Zip codes have become a better predictor of health outcomes than genetic codes. Technology may be ready to fix that.


virtual care

virtual care

Consider this scenario. Two 60-year old women live 10 miles apart in the Washington DC area. They’ve both been prescribed beta-blockers for high blood pressure, both have family histories of Type 2 diabetes, and have missed their last few annual check-ups. What should their care plans look like? Should they be different?

Clinically, they’re spitting images of each other. However, one piece of data — their zip code — can dramatically tilt the equation. Turns out, they face radically different life expectancies (63 versus 96 years), just based on the difference in their geographic locations. This 33-year life expectancy gap can be chalked up to differences in income level, education level, and access to grocery stores with fresh food.

A hospital EHR system can tell the full story of a patient’s care, and we’ve built advanced tools to make sense of it all: clinical decision-making aids, population health segmentation tools, and automated billing and coding assistants.

However, the never-ending quest to create clinical data models belies one fatal fallacy: clinical data doesn’t tell the whole story.

Prescribing the right dosage of blood pressure meds doesn’t matter if a patient can’t understand the label. Monitoring glucose levels isn’t helpful if the only sources of food are corner stores and fast-food joints. Appointment reminders are meaningless if it takes two hours and three bus transfers to get to the clinic.

These factors determine 80% of a patient’s overall health. The best evidence-based care plans won’t work if we can’t get the patient to the starting line. And this is a reality that existed before we ever even heard of Covid-19.

Engaging, Connecting, and Communicating is the Critical First Step

The solution to leveling the healthcare playing field for everyone is not an easy one. The investments required will be massive and take time. But the widespread recognition of the seriousness of the problem and making it a priority presents some degree of newfound hope.

Ultimately, technology innovation will need to be at the center of the next generation of healthcare, and it must work for everybody. The industry has been slowly innovating for decades, but the pandemic forced a new level of urgency and ultimately proved that virtual care does work, it is more efficient, and patients enjoy it.

The Achilles heel of healthcare innovation has never been a lack of functionality. There is a lot of robust, powerful IT out there. The problem is that not enough patients are using digital tools because most of the technology has been inaccessible, or too “dense” and complex for most people to use.

Even though over 80% of U.S. adults own smartphones, patient adoption rates of healthcare apps still hover in the 10% range. Great apps alone are not enough, and healthcare IT designers have massively overestimated what consumers are willing to put up with.

To overcome the adoption friction, a new class of mobile technology is emerging that uses conversational AI to engage patients. Rather than requiring downloads, usernames, passwords, and complex menu trees, users simply communicate through smart messaging on their smartphones. Language is the user interface.
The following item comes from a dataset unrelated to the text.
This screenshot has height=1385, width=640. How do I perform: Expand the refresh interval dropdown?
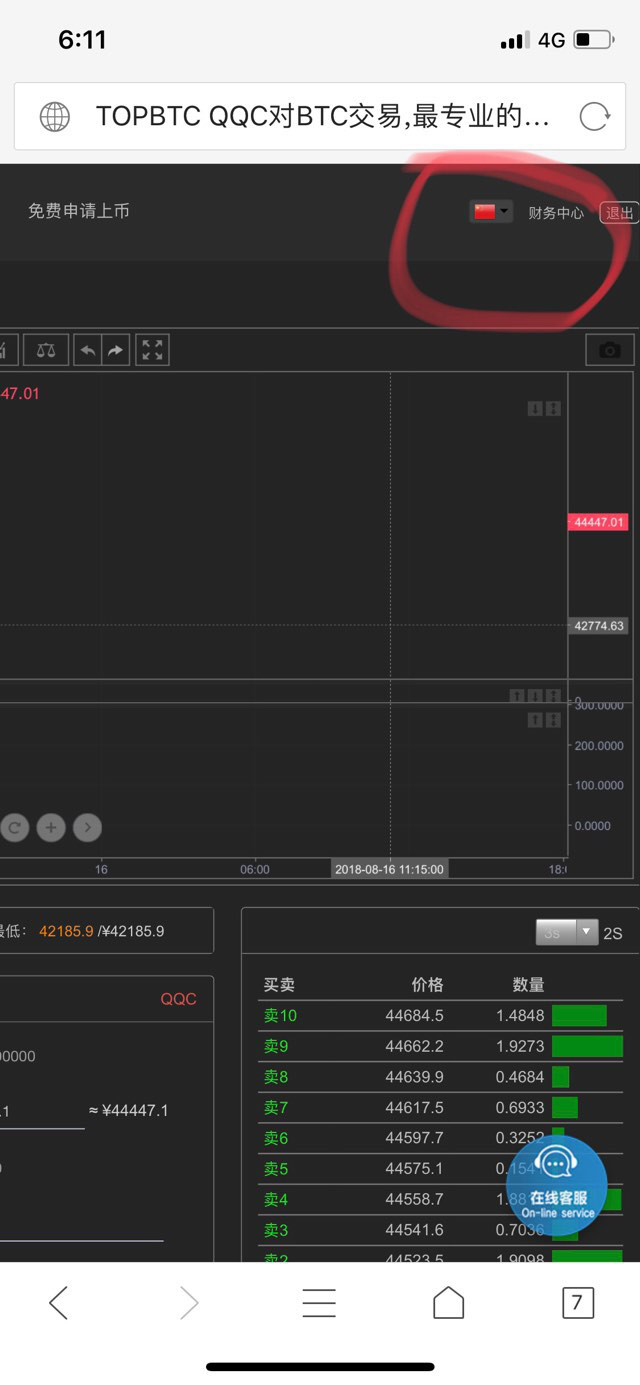[566, 932]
We are now seeing examples where patient engagement rates with conversational chatbots are 80%, workflow completion rates are 95%, and satisfaction rates are more than 90%. Banner Health is rolling out virtual waiting rooms to replace the physical spaces that patients don’t value and handling all the pre-appointment check-in through conversational digital assistants. Each year, hundreds of thousands of patients in the Banner network bypass the waiting room when seeing their doctors. Healthcare is changing.

Digital Assistants Going into Disadvantaged Communities, Helping People Where They Are

As healthcare virtualizes and removes barriers to high-volume, high satisfaction digital engagement, the opportunity to tune and leverage those solutions in disadvantaged communities becomes more doable than ever before. Today’s mobile technology can reach out and engage a much broader population. Patients no longer need a PC, or an email account, or high-speed internet. They just need a smartphone.

It’s no longer correct to assume that individuals from underserved communities lack access to modern digital tools. Many assumptions have been debunked and the reality is most people have smartphones, including people in underserved, Medicaid populations.

If the goal is to improve access and engage underserved communities where smartphone penetration is more than 80%, the path forward is mobile. At the same time, advanced conversational AI is breaking down complexity barriers and driving better engagement.

So much can be accomplished virtually with patients through their smartphones. With conversational AI, the ability to connect and guide patients through countless, often difficult administrative tasks from the comfort of their bedroom remove a key engagement hurdle. The digital assistant can also check-in, follow up, recommend, and educate in the language, voice, or personality of the patient’s choosing. And it can all be done from the comfort of a home, or even a bus.

Importantly, these digital experiences don’t require an army of human teams to execute. The interactions are automated and designed to run at scale across all patient populations. Digital assistants don’t replace vital person-to-person interactions, they simply augment human teams by taking care of the redundant, time-consuming, often complex tasks so the care team interactions can focus on what’s important — the patient’s health.

Good software code alone will not overcome the array of healthcare challenges that people living in the wrong zip code face. But good, smart communications is a fundamental starting point and conversational AI has matured enough to start leveling the playing field.